IL POTERE legislativo non è l’unico bersaglio di Barbera. Colpi secchi, infatti, arrivano anche su quello giudiziario, con la citazione dei «disinvolti tentativi di taluni giudici comuni di disapplicare le norme nazionali da essi reputate in contrasto con la Convenzione europea». Eventualità definite «marginali», anche se il riferimento al caso della giudice di Catania Iolanda Apostolico che decide di disapplicare il decreto Cutro – con conseguente codazzo di polemiche, veri dossieraggi e ricorsi ancora pendenti – appare in controluce. Sostiene Barbera: «Si può comprendere, ma non giustificare, che il giudice avverta l’esigenza di approntare una risposta, la più rapida ed efficace possibile, a fronte di assetti normativi reputati in contrasto con la Costituzione, e, più specificamente, di offrire una tutela ai diritti inviolabili che essa riconosce». Un errore perché «è un orientamento dei giudici di merito praticamente immotivato, alla luce del fatto che la Corte è in grado, ormai, di definire un incidente di legittimità costituzionale nel giro di pochi mesi e che, nel frattempo, sono comunque esercitabili da parte del giudice comune i necessari poteri cautelari, affinché non vi sia un vuoto di tutela costituzionale».

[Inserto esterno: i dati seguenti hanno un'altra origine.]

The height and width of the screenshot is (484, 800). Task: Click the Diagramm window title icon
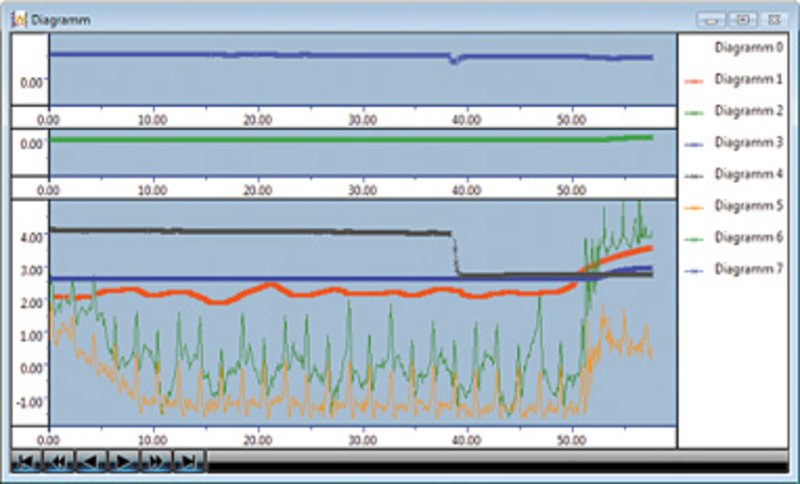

L’ORA FINALE in compagnia dei giornalisti vede un Barbera meno formale, capace di notevoli acrobazie per evitare di esprimere opinioni sull’esecutivo, e con tratti addirittura bruschi, come quando scansa senza pensarci troppo le domande su carcere e ingiusta detenzione. Più esteso il capitolo sul caso dell’ex vicepresidente Nicolò Zanon, che negli ultimi mesi si è messo a raccontare vari dettagli delle decisioni della Consulta, violando la sacra regola del silenzio sulle camere di consiglio, le cui discussioni interne dovrebbero rimanere sempre e per sempre riservate: «Va comunque rispettato, e lo sottolineo con forza, il segreto della camera di consiglio, volto non a garantire sorpassati arcana imperii, ma istituto necessario per assicurare la libertà e l’indipendenza della Corte costituzionale». Quando gli viene fatto notare che anche Amato, nel suo ultimo libro scritto insieme a Donatella Stasio, ha svelato il retroscena di una sentenza, Barbera, un po’ a sorpresa, resta quasi spiazzato e ammette di non aver ancora letto tutto il poderoso volume del suo predecessore. Resta il punto di principio sulle cosiddette dissenting opinion, le «relazioni di minoranza» previste da altre corti costituzionali europee. Barbera ora dice che «fin dai primi anni di vita della Corte non si è avvertita l’esigenza» di introdurre qualcosa del genere. Ma in un suo articolo uscito sulla rivista dell’Associazione Italiana dei Costituzionalisti il parere sembrava diverso: si chiedeva infatti «almeno l’espressione delle opinioni dissenzienti». Correva l’anno 2015. Barbera non era ancora giudice costituzionale. Lo diventerà poco dopo.